Visitors' Centre in the vicinity of the Cathedral in Lund, Sweden
Open international architectural competition, 2003
Our intention in this project is to design a new finely textured tapestry of internal and open city rooms. The project was submitted in an open international architectural competition for the design of a Visitors Centre (approx. 1400m2 including the 2 storey neighbouring 'Arkenhuset' building) to be used as a meeting place and educational facility for the local people in Lund as well as visitors to the cathedral from elsewhere. The given site is immediately south of the large blue/grey limestone cathedral (Domkyrkan) in the city of Lund in Southern Sweden, first constructed in 1104-34.

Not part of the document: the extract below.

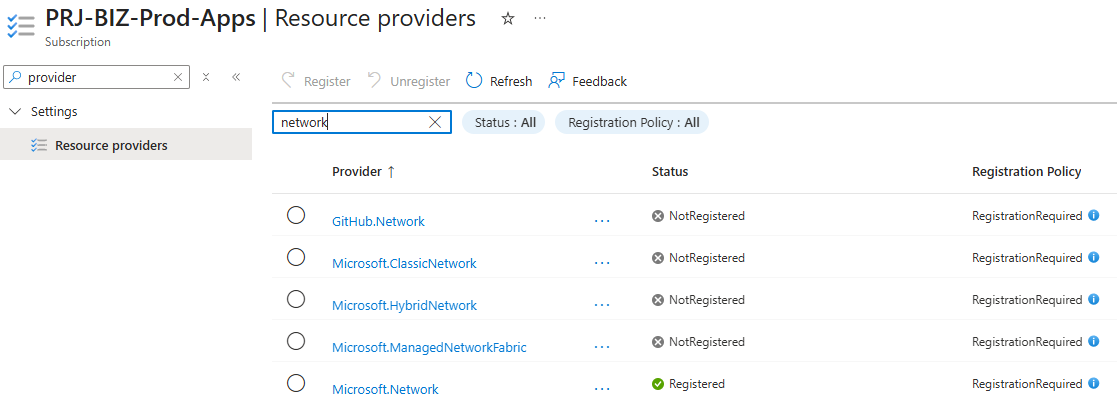
Task: Favorite this page with the star icon
Action: [508, 19]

The site for the new building is currently a disused gap amongst mature elm trees and a collection of buildings each with a very different characters and sizes. Within this triangular piece of land between the cathedral and the 'Startorget' town square we are trying to re-establish a sequence of public rooms and gardens on the site as a continuation of the larger network of existing city rooms.

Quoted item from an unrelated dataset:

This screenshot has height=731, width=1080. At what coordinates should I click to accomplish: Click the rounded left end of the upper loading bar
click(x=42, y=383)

The form of the main body of the building is characterised by an uneven double-ness. The building has a relatively high part (slightly higher than the charming brick historic library building at the north east corner of the site, a low part in the center facing the grass court, and a medium high part appearing on the main street to the west. This double-ness is of course similar to the double towers of the western front of the Domkyrkan, as well as the the back elevation of the Bankhuset immediately south of the site.
The interior space is characterised by two small rectangular wooden houses, possibly made of solid laminated timber like the inside of a violin, being placed apart from each other within the veil of the external envelope. The exterior building envelope should be icy, and not see-through, perhaps a single layer of cast glass. Within this icy-ness, fully transparent patches occur, where windows are behind the veil in the wooden houses. The wooden inner houses appear through the veil as slightly fuzzy shapes.